İtikâf, alıkoymak, hapsetmek, bir yerde kalmak anlamına gelir ve kişinin sıradan davranışlardan uzaklaşarak, ibadet maksadıyla belli bir süre mescitte kalması demektir. İtikâf yapmak, kökleri Hz. İbrâhim zamanına kadar giden bir ibadet çeşididir. Yüce Allah, İbrâhim ve İsmâil’e de, “Tavaf edecekler için, ibadete kapanacaklar, rükû ve secde edecekler için evimi temiz tutun” diye tâlimat verdik.. (Bakara, 125.) İtikâf geleneği, cahiliye döneminde de bilinmekteydi. Nitekim Hz. Ömer, Müslüman olmadan önce Mescid-i Harâm" da itikâfa gireceğine dair adakta bulunmuştu. Müslüman olduktan sonra bunu Hz. Peygamber’e sormuş, o da adağını yerine getirmesini söylemişti.( Buhârî, Farzu’l-Humus, 19)
Ramazan ayı ve oruçtan söz eden âyette, itikâfa girildiği günlerde eşlerle cinsel ilişki yasaklanmaktadır. (Bakara,187) Bu âyet, Hz. Peygamber’in (sav) hayatında mühim bir yer tutan itikâf uygulamasının, vahiy tarafından onaylanması bakımından önem arz etmektedir. Zira Resûlullah (sav)vefat edinceye kadar Ramazan ayının son on gününü çoğunlukla itikâf ederek geçirmiş,( Buhârî, İ’tikâf,1) vefat ettiği yıl ise yirmi gün itikâfta kalmıştı.(Buhârî, İ’tikâf,17) O sene Hz. Peygamber’i böyle yapmaya sevk eden sebep, ya vefat edeceği yıl Kur"an"ı Cebrail"e iki kez arz etmesi ya da yolculuk nedeniyle önceki yıl yapamadığı itikâfını kaza etmesidir.( İbn Hacer, Fethu’l-Bârî, IV, 285)

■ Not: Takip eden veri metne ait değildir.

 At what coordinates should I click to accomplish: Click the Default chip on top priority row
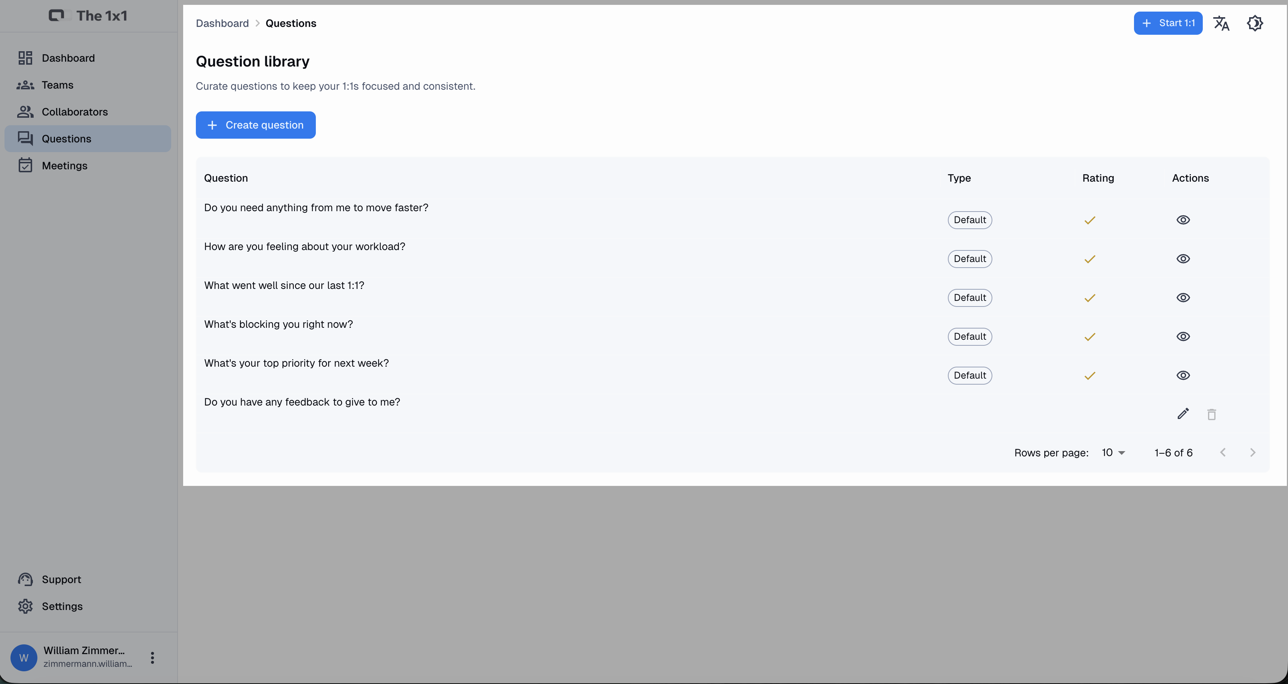pos(970,376)
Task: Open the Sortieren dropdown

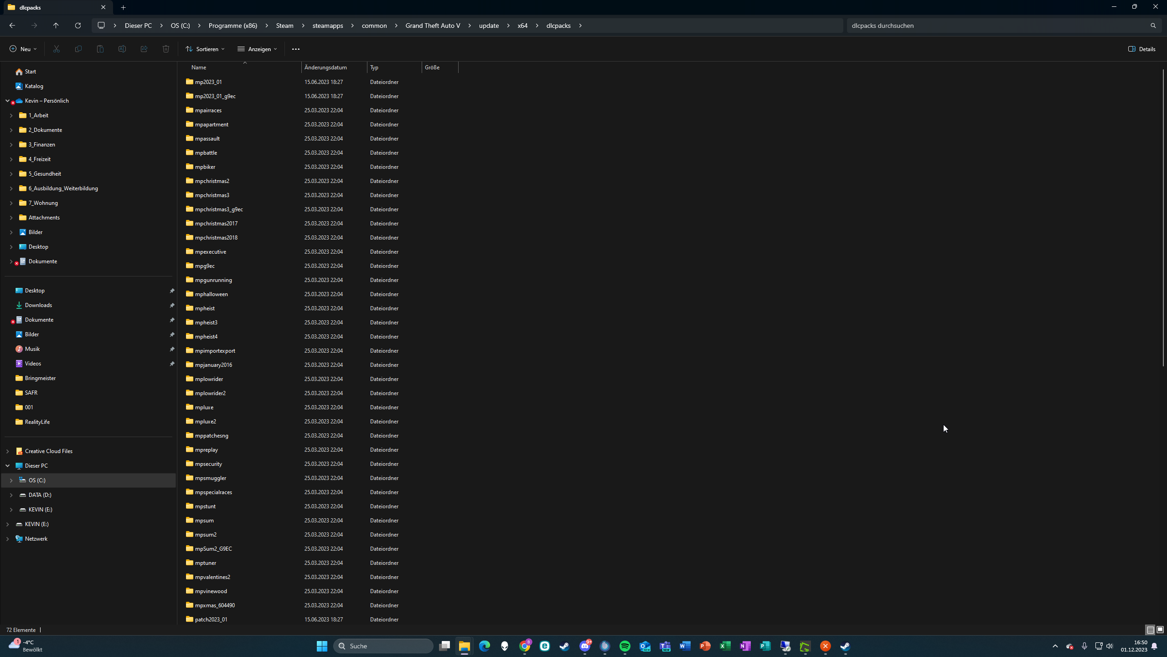Action: [x=205, y=49]
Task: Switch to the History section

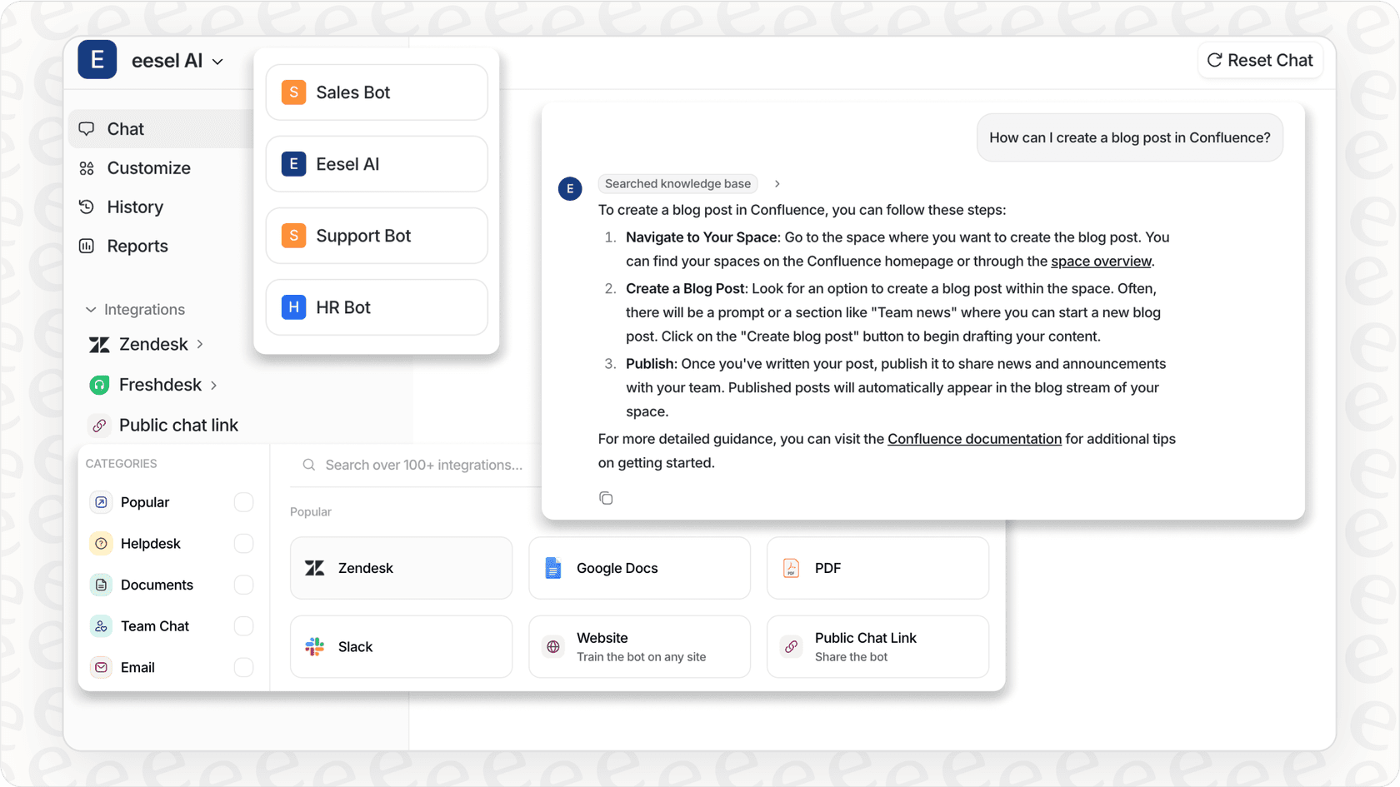Action: (x=133, y=207)
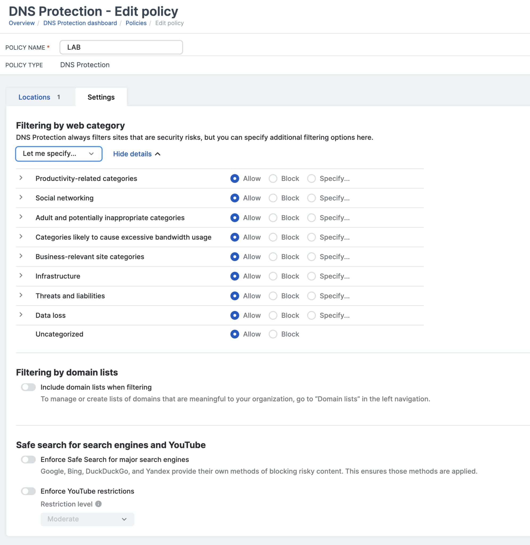Open the DNS Protection dashboard breadcrumb link

click(x=80, y=23)
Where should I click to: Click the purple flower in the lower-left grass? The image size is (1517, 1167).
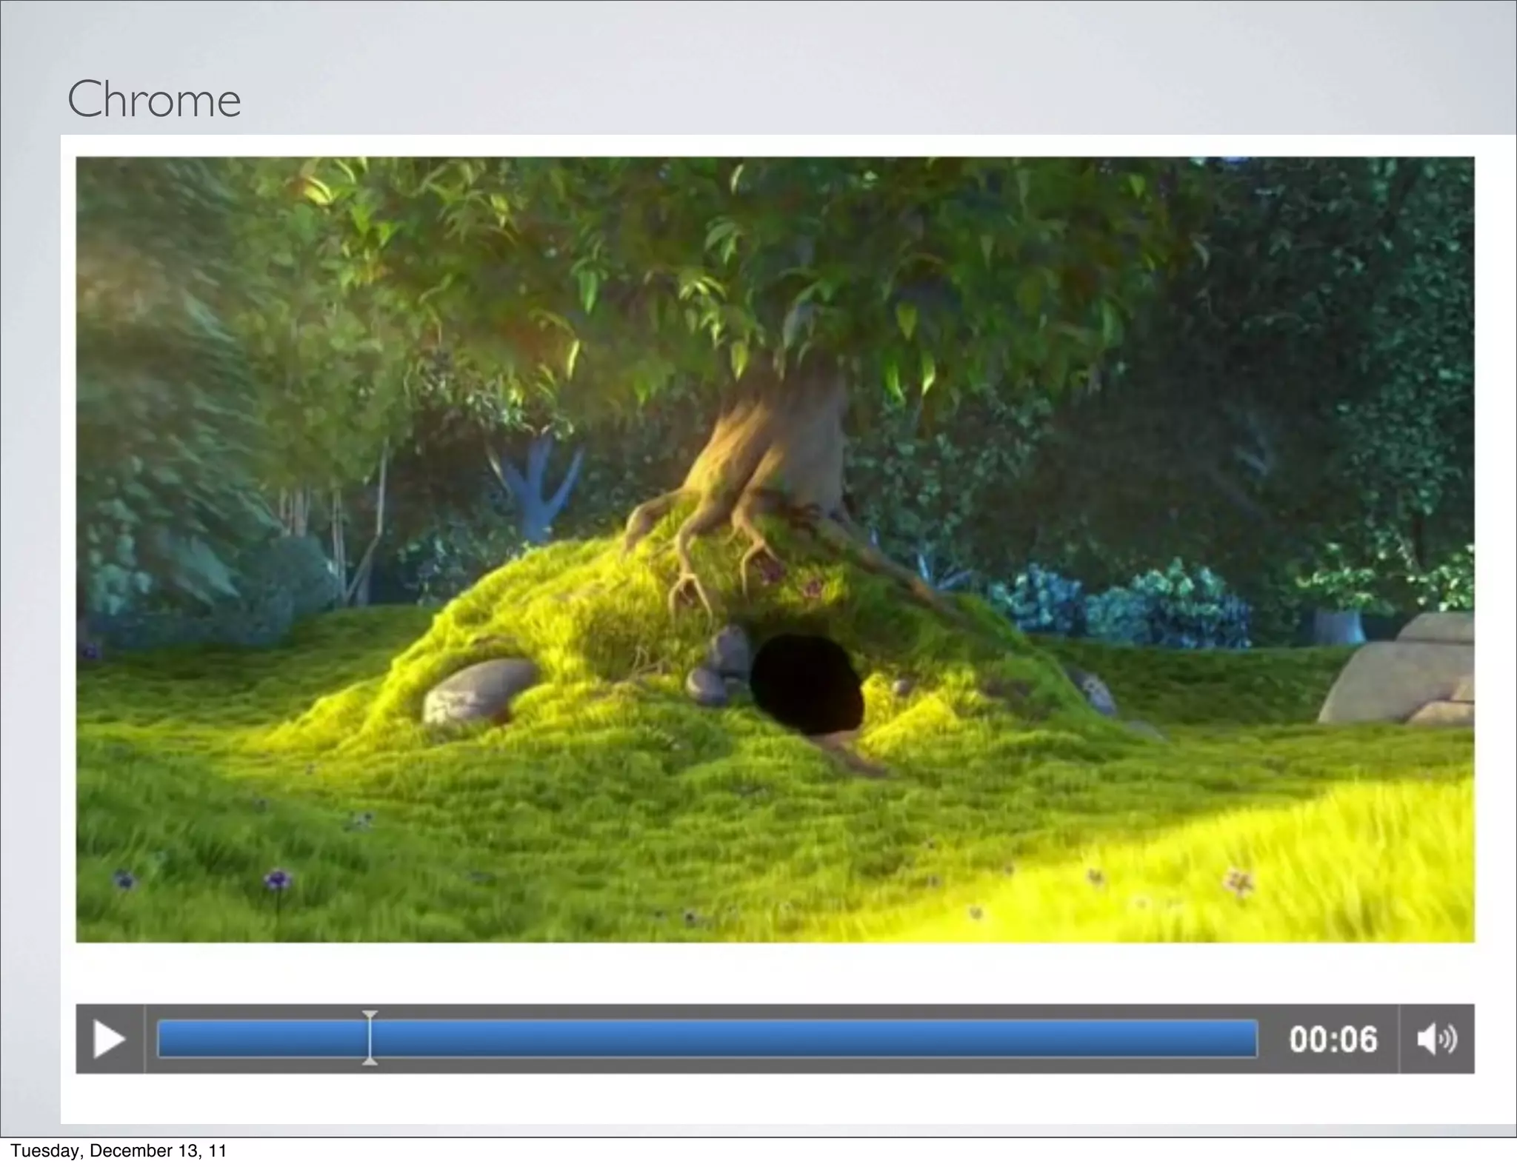[x=277, y=880]
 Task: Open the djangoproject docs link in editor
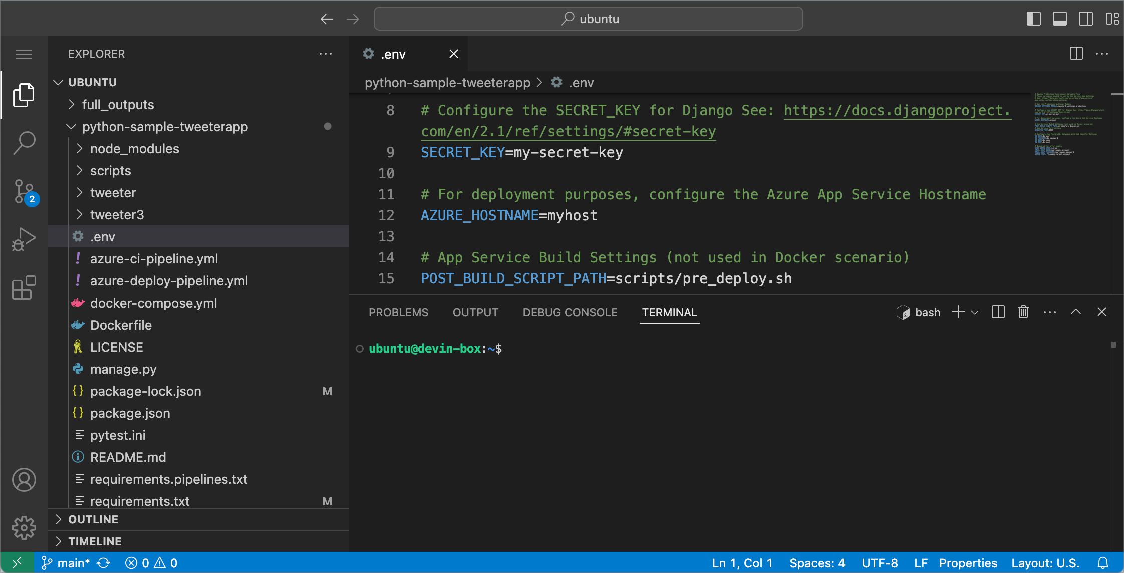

İtikâf ibadetine Hz. Peygamber kadar hanımları ve ashâbı da önem vermiştir. Hz.Peygamber’in (sav) kendisi bu değerli zaman dilimini ihya ettiği gibi, ailesinin de aynı feyiz ve bereketten faydalanmasını ister ve geceleri aile fertlerini ibadet için uyandırırdı. Allah Resûlü’nün itikâf için gösterdiği bu hassasiyetin ardında yatan sebep, bin aydan daha hayırlı olduğu bildirilen Kadir gecesini ihya etme düşüncesidir. Hz. Peygamber (sav) önce Ramazan’ın ilk on gününde, sonra ortasındaki on günde itikâfa girmiştir. Ancak her defasında Cebrail (as) “Aradığın şey önünde (ki günlerde) dir.” diye uyararak nihayetinde onu son on günde itikâfa girmeye sevk etmiştir.(Buhârî, Ezân,135.)
İtikâf, insanlardan uzaklaşarak köşeye çekilme, toplum hayatından kaçıp tek başına yaşama hâli veya uzlet değildir. Zira yukarıdaki rivayetlerde açıkça görüldüğü üzere, Allah Resûlü, Medine"nin merkezi olan mescitte, bütün ashâbının arasında itikafa girmiştir. Ve bu itikâf hâlinde de insanlarla olan ilişkilerini koparmamış, onlarla görüşüp konuşmuş, beşerî ilişkilerini sürdürmüştür.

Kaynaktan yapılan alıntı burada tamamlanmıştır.